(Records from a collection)
****************
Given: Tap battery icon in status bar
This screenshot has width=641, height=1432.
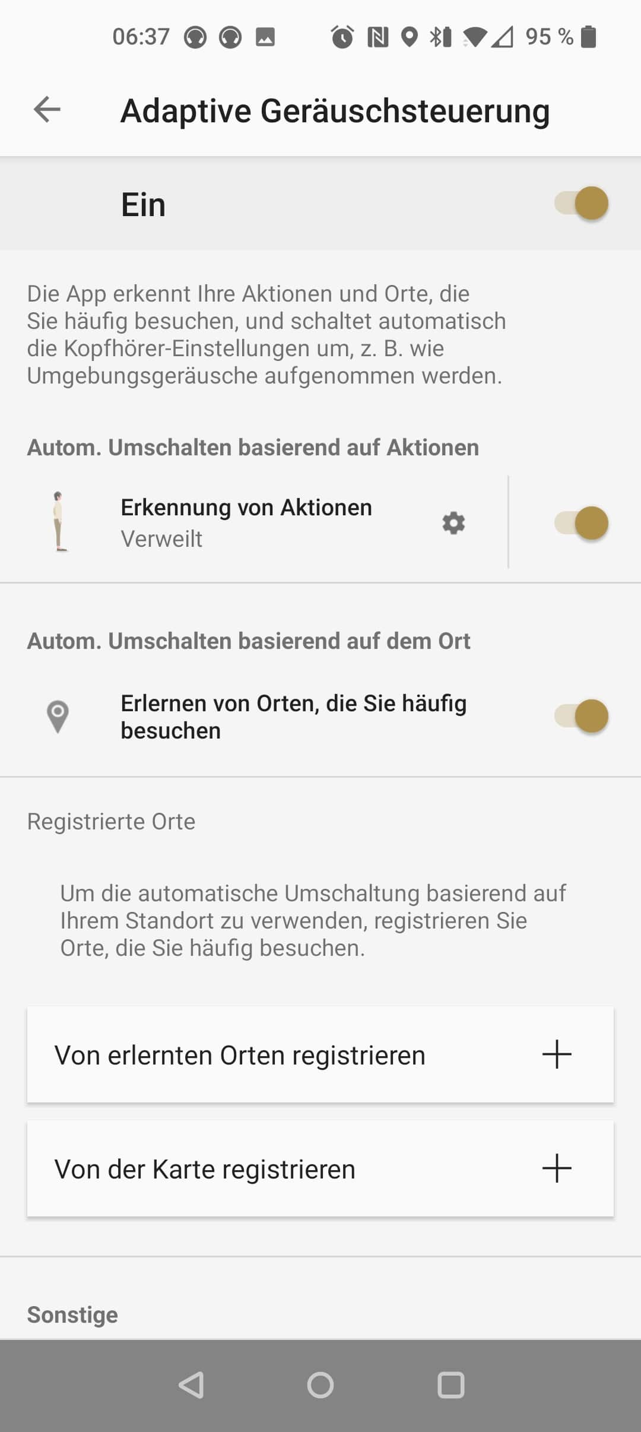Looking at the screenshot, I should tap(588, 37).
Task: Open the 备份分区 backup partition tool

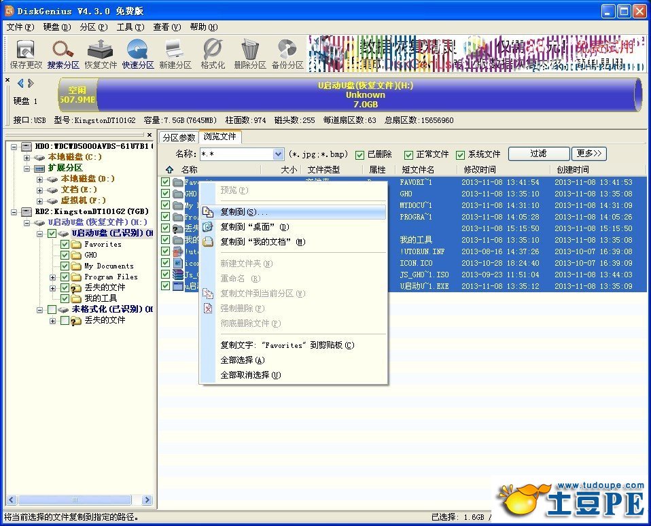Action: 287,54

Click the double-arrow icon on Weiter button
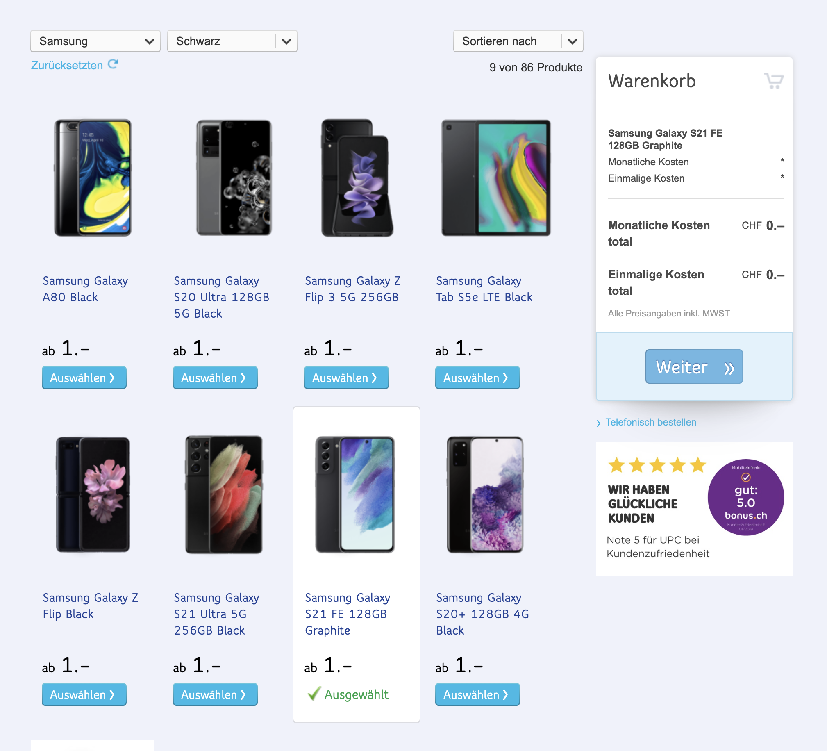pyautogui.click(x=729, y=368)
****************
Repeat exactly and only the lines from the one holding "Task: Open the 备份分区 backup partition tool" through the final line of the entries; no pictures.

> _Result below_
Task: Open the 备份分区 backup partition tool

Action: 287,54

Click the double-arrow icon on Weiter button
pyautogui.click(x=729, y=368)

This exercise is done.